Disclaimer: I know not all our readers are from the US. I trust you can apply this in your context or you can just laugh at us.
Walk into a typical conservative evangelical church over a 4th of July weekend and you’re guaranteed to see one: a t-shirt declaring “JesUSAves,” “By His stripes we are healed” (this text over the stripes on the American flag), “God bless the good guys” (this with the emblems of the US armed forces), or “God bless the troops, especially the snipers.”
Maybe you’ve seen this type of thing so often that it doesn’t seem out of place. But it is out of place. Each of these t-shirts combines two different elements that don’t belong together. In the theological world, we call this “syncretism.”
Syncretism occurs whenever we mix Christianity with other things (usually some sort of ism). It is usually very difficult to recognize syncretism in our own lives because the thoughts that have gotten mixed in are usually deeply ingrained in our worldview (a later post on the sources of syncretism will explore that idea a bit further).
For now, let’s consider the simple message of these t-shirts. What do we mean when we say “JesUSAves”? If we take either element on its own, I don’t see any problem. I believe that Jesus saves, and I believe that the USA exists (I also enjoy living here). But what in the world does “JesUSAves” mean?
At best, a statement like this has no meaning. It really does not say anything. But American Christians like it because they like Jesus, they like the USA, so why not combine the two on a t-shirt (Christians also like Christian t-shirts)? But maybe the message is worse than simply being a meaningless statement. Maybe it’s a suggestion that Jesus saves the USA. But again, what does that mean? Maybe it means that Jesus saves the USA but no other countries? Some people seem to really like that idea because all those “other” people are so bad. This sentiment would match the “God bless the good guys” and the “God bless our snipers” t-shirts. Maybe it’s a statement that Jesus if Jesus were on earth, He would “gladly stand up next to you and defend her still today ‘Cause there ain’t no doubt I love this land, God bless the USA” (lyrics from “God Bless the USA” by Lee Greenwood). Do we really believe that? Jesus would fight for the USA against other nations? What if there are Christians in those other nations?
The shirt that scares me even more is the “By His stripes we are healed” with the American flag in the background. What in the world can that mean? Is it a suggestion that America or its flag is the means by which Jesus heals us? I shudder to think.
To be clear, I am very thankful to live in America, I enjoy the freedoms we have as citizens, and I want Jesus to save American citizens. But I also want Jesus to save the citizens of every other nation in the world.

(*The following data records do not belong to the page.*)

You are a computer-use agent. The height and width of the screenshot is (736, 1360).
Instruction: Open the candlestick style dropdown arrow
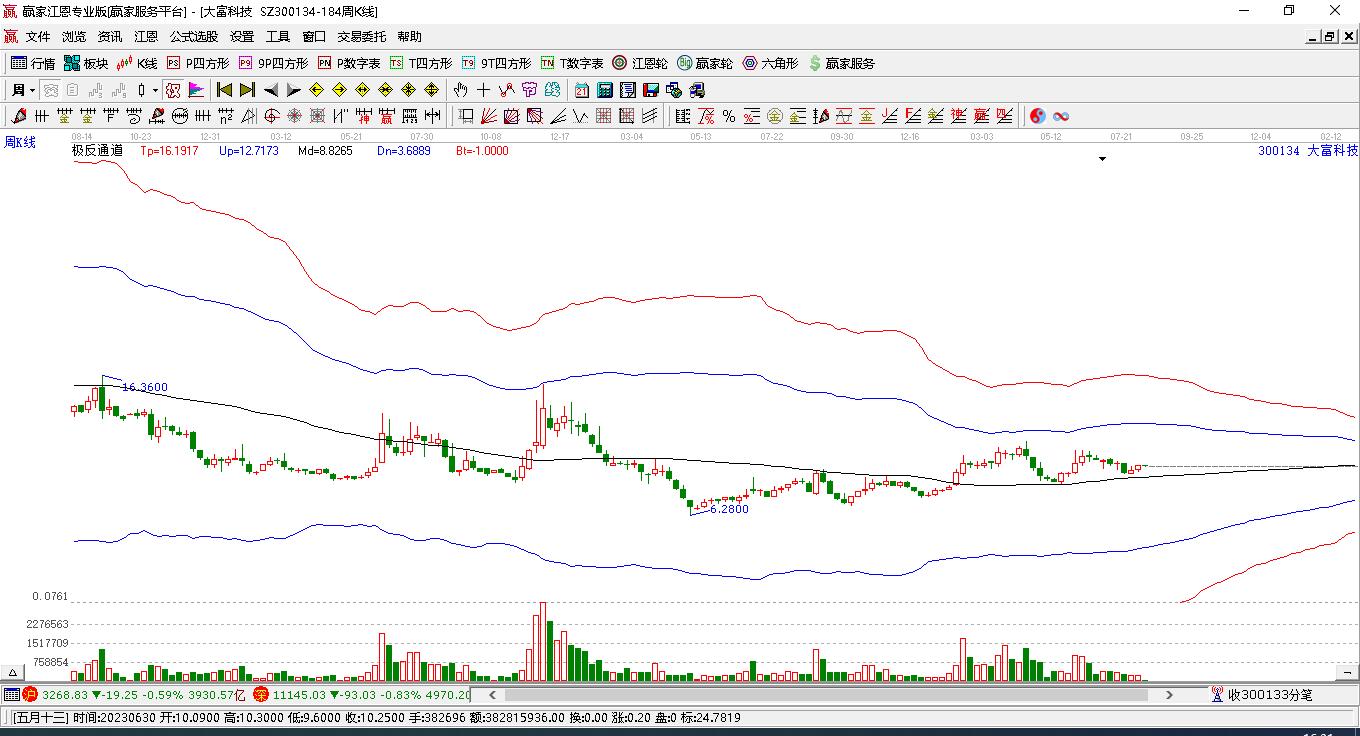coord(155,90)
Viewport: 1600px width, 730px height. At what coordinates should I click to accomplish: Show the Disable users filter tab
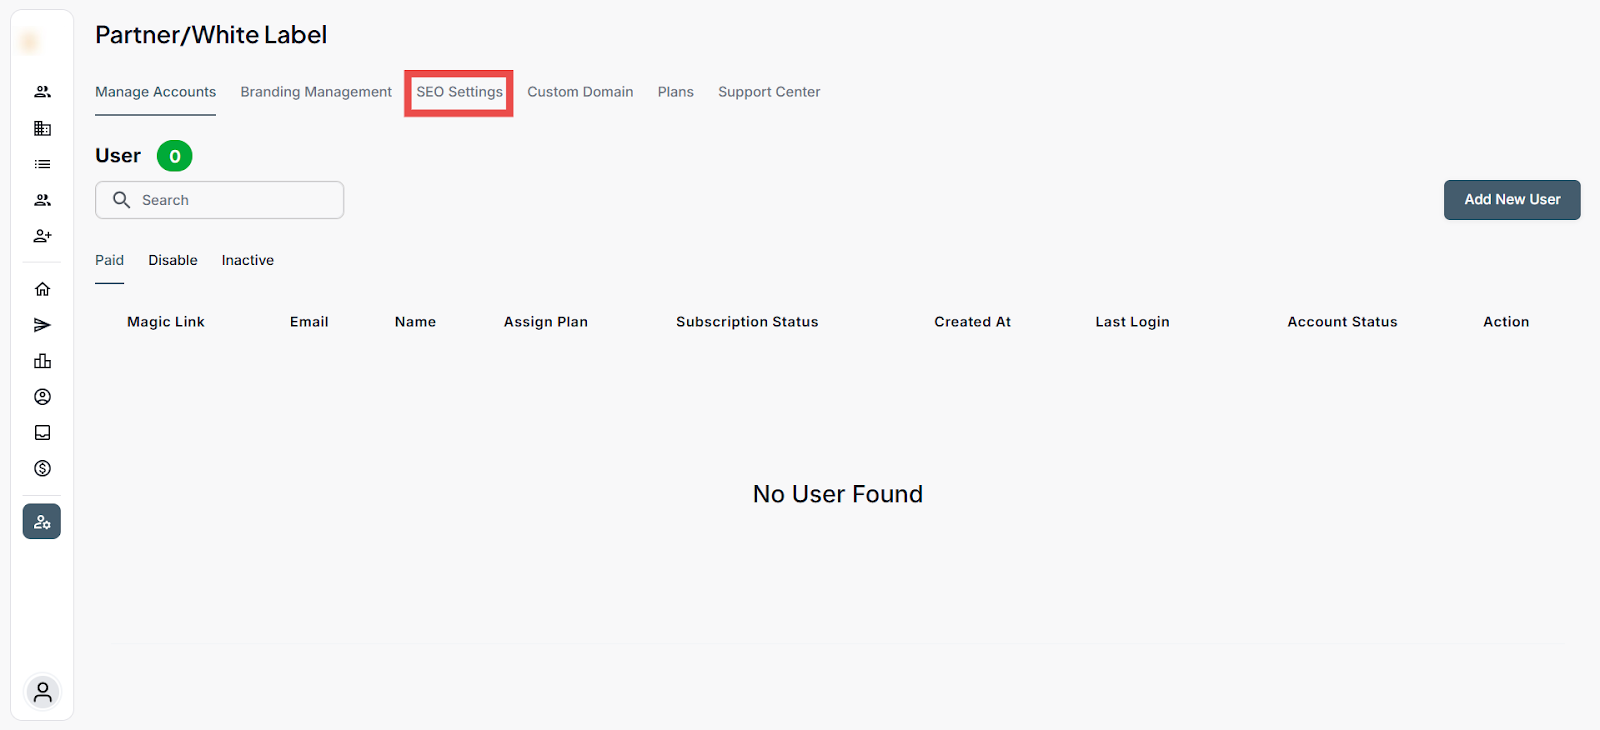[173, 260]
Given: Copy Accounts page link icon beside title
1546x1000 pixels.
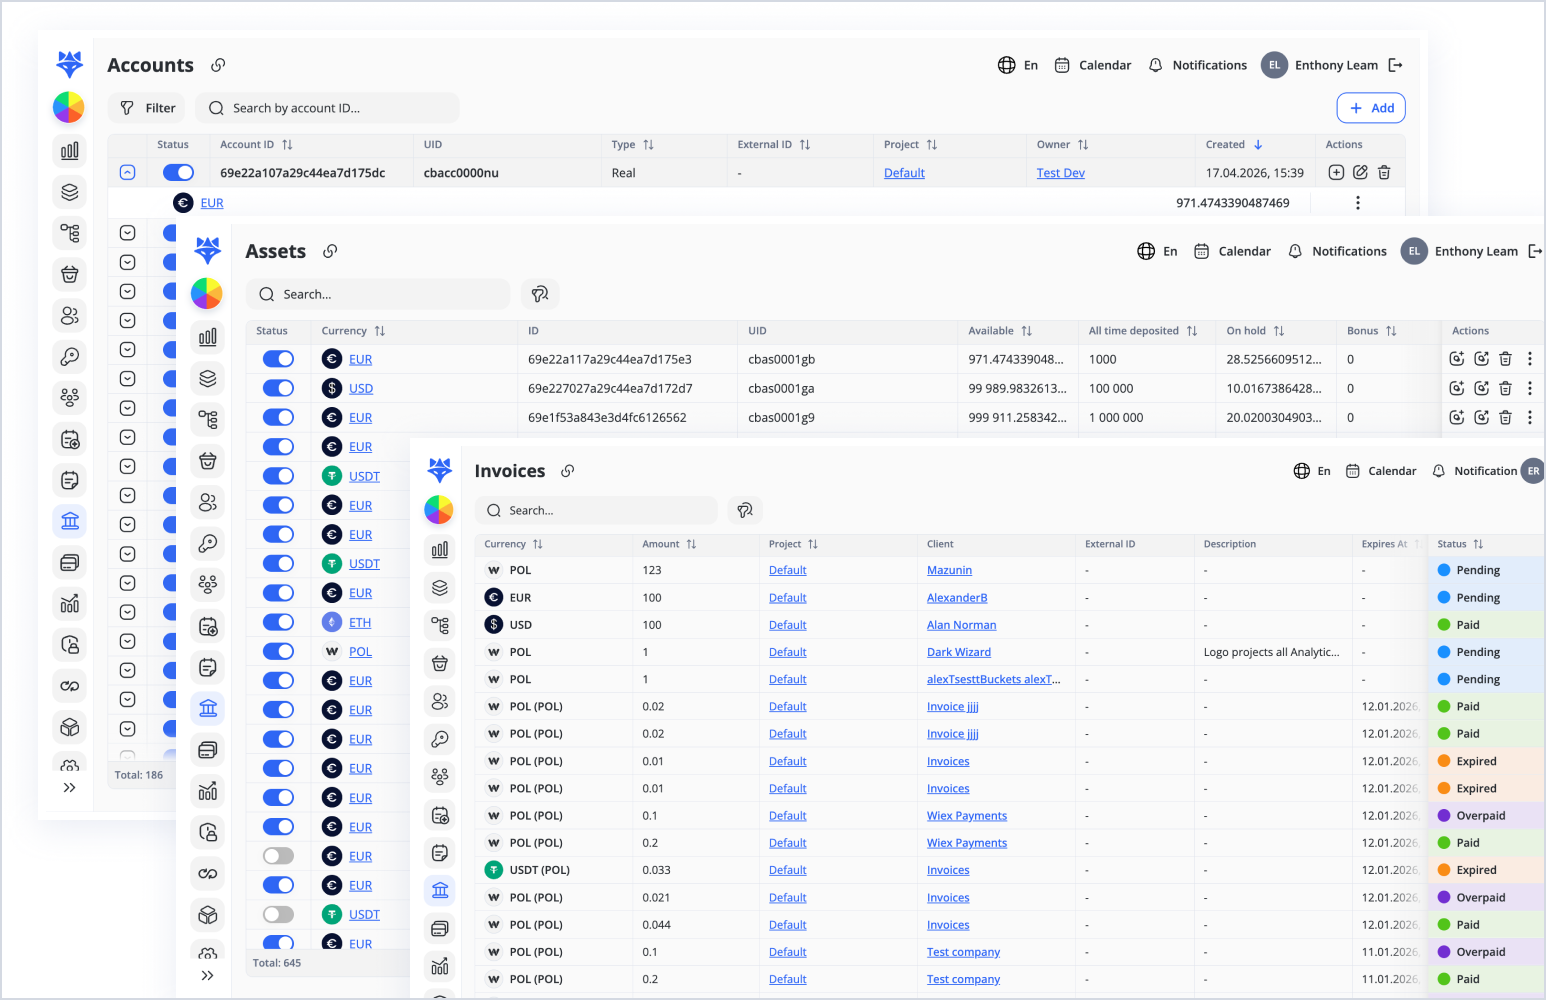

I’m not pro-America in the sense that I’m anti-every-other-country. And neither is God.
God’s plan to redeem this world includes every nation. Even the ones you don’t like. Paul said that God preached the gospel to Abraham in the simple words: “In you shall all the nations be blessed” (Gal. 3:8, quoting Gen. 12:3). Notice that phrase: all the nations. Or look to the end of the story. Jesus is praised for saving people from all nations: “By your blood you ransomed people for God from every tribe and language and people and nation” (Rev. 5:9).
I’m really not trying to pick a fight with anyone here, but I do want to call you to consider your assumptions. Does your American nationalism hinder your ability to see the world as God sees it? Should American nationalism really be married to Christianity? Or is Christianity about God’s heart for a bride from all nations?